» **SELECTION**:
Taylor v Taylor
[2009] NZCA 579
•9 December 2009
IN THE COURT OF APPEAL OF NEW ZEALAND
CA344/2009
[2009] NZCA 579BETWEENLAWRENCE ALLAN TAYLOR
Applicant
ANDTHELMA NATALARAY TAYLOR
Respondent
Hearing:17 November 2009
Court:Glazebrook, Chambers and Baragwanath JJ
Counsel:B A Fletcher for Applicant
J H Rennie for Respondent
Judgment:9 December 2009 at 3.30 pm
JUDGMENT OF THE COURT
A The application for special leave to appeal is dismissed.
B The applicant must pay the respondent costs for a standard application for leave on a band A basis and usual disbursements.
REASONS OF THE COURT
(Given by Chambers J)

» **EXTRACTED ENTRIES**:
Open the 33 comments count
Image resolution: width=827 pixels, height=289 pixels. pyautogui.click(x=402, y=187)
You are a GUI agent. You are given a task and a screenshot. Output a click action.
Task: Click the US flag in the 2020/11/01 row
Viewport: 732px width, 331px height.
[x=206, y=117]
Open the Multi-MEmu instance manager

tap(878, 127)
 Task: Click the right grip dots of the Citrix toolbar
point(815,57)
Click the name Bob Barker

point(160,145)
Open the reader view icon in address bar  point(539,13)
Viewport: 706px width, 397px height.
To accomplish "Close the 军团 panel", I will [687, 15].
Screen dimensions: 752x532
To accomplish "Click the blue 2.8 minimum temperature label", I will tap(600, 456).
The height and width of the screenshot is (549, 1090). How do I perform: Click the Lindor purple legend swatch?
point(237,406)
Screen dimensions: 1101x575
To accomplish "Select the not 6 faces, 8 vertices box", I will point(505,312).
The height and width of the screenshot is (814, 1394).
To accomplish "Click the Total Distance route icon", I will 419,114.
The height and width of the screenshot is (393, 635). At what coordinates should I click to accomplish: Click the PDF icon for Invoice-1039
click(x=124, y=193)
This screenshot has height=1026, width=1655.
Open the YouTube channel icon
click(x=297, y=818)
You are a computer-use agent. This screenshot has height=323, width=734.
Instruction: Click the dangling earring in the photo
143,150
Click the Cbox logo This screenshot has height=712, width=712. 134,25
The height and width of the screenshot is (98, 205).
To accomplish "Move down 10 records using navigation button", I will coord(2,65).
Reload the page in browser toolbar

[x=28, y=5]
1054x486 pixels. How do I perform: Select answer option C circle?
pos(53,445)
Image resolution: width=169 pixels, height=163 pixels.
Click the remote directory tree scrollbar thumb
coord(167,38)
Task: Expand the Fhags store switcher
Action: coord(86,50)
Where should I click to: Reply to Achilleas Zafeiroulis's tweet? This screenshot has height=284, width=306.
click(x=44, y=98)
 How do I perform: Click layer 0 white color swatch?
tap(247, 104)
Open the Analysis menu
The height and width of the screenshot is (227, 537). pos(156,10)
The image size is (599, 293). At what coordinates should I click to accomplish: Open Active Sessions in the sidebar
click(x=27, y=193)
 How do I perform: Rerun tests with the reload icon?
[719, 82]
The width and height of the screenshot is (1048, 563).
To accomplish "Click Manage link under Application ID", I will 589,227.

» **SET TASK A**:
In the Taylor v Taylor judgment, what was decided about the application for special leave to appeal?
» **SET TASK B**:
List the judges who made up the court in the Taylor v Taylor judgment.
» **SET TASK C**:
Write the next part of the Taylor v Taylor judgment, following on from its last line.

» **WRITTEN ANSWER A**:
The application for special leave to appeal was dismissed.

» **WRITTEN ANSWER B**:
Glazebrook J, Chambers J, Baragwanath J

» **WRITTEN ANSWER C**:
[1] In June 1989, Lawrence Taylor, the applicant, and Thelma Taylor, the respondent, who had married the previous year, signed a matrimonial property agreement under what was then the Matrimonial Property Act 1976. The parties separated in December 2005. Mrs Taylor applied to set aside the agreement. On 24 July 2008, Judge Ullrich QC set it aside: TT v LAT FC BLE FAM‑2007‑042‑135. Mr Taylor appealed. Gendall J dismissed that appeal: LT v TT HC BLE CIV‑2008‑406‑208 17 March 2009 (“the appeal judgment”). Gendall J subsequently, on 12 May 2009, refused leave to appeal. Mr Taylor now seeks special leave (“the leave judgment”).
[2] Mr Fletcher, for Mr Taylor, submitted there were three important points warranting a second appeal:
“(a)Lack of understanding of party as to the effect and implications of the agreement.
(b)What in law can amount to a change in circumstances?
(c)What is the threshold to warrant a finding of serious injustice?”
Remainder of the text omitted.